- Enamel defects;
- Hypoplasia⎯deficient matrix;
- Hypomineralisation⎯poor mineralisation.
Amelogenesis imperfecta
Amelogenesis imperfecta is the term applied to generalized enamel defects affecting
all (or predominantly all) of the teeth of both the primary and permanent dentitions. It
is of genomic origin and thus there may be a family history of similar defects in other
family members. Although the term strictly relates to enamel defects only, in some
patients there may be subtle or substantial changes in other dental tissues and cranio-
facial structures, or the condition may involve more widespread abnormalities as part
of a syndrome. Dentally, there may be failures of eruption with resorption of the
unerupted teeth. A case may be made for regular radiographic review of these patients
(825HFig. 13.21).
Amelogenesis imperfecta is seen in single gene mutations with autosomal dominant,
autosomal recessive, and X-linked patterns of inheritance. Apparently sporadic cases
are also seen⎯it is not clear whether these represent new mutations, or whether these
will then be passed on to future offspring (826HFig. 13.22). AI is relatively uncommon, but
there are marked population differences in prevalence. In parts of Sweden the
condition is relatively common (one in approximately 700 of the population). In one
study in the United States the prevalence was found to be approximately 1 in 14,000.

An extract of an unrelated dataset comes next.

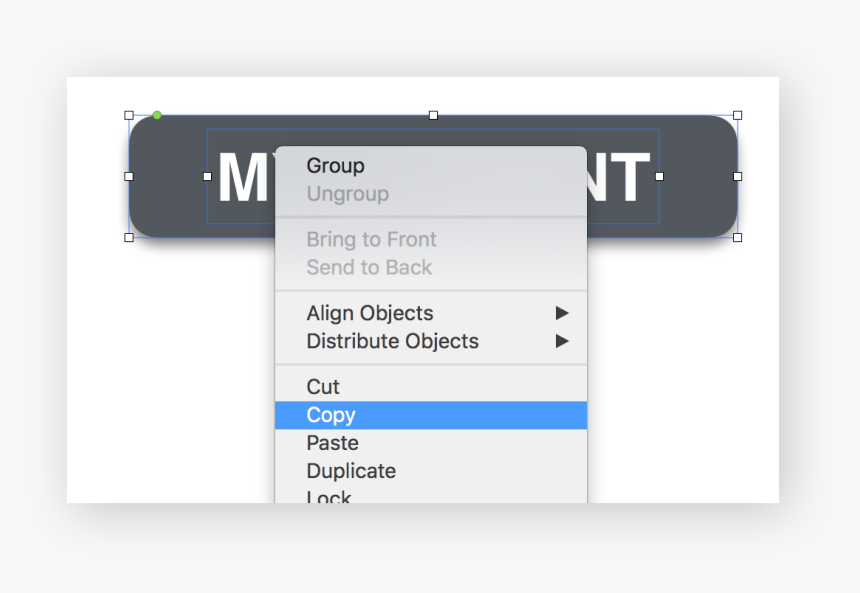Choose Cut from the context menu
The image size is (860, 593).
323,387
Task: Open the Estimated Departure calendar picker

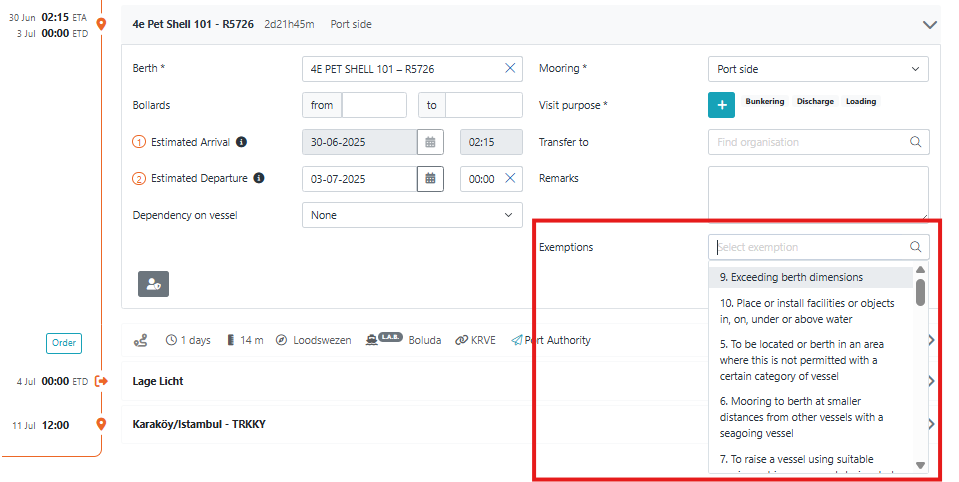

The classification of amelogenesis imperfecta has traditionally been based on the
phenotype⎯the clinical appearance. Following this system, patients are allocated
according to the perceived defect⎯hypoplasia, hypocalcification, or hypomaturation.
Some classifications have an additional category of hypomaturation-hypoplasia with
taurodontism to reflect the fact that some families show a combination of thin and/or
poorly mineralized enamel as well as taurodontism. However, it is important to
realize, both from a diagnostic and from a classification point of view, that not all
individuals within a family may show the same finding. As a result, phenotype
classifications become problematic when different members of the same family are
grouped into different categories. Furthermore, this classification system fails when
there is uncertainty as to which is the presumed predominant defect. It is possible that
the inheritance pattern will be forgotten in attempting to categorize individuals.
For this reason an alternative classification system has been suggested where the
mode of inheritance (autosomal dominant, autosomal recessive, X-linked or
apparently sporadic) is considered before the clinical phenotype. This classification
also allows for the fact that there may be some overlap between the clinical defects in
the same or different members of a family. The full classification scheme includes the
genomic and biochemical identity of the defect; however, for practical purposes, a
simplified use of this modern classification might, for example, define a patient's
presentation as 'autosomal dominant hypoplastic amelogenesis imperfecta'.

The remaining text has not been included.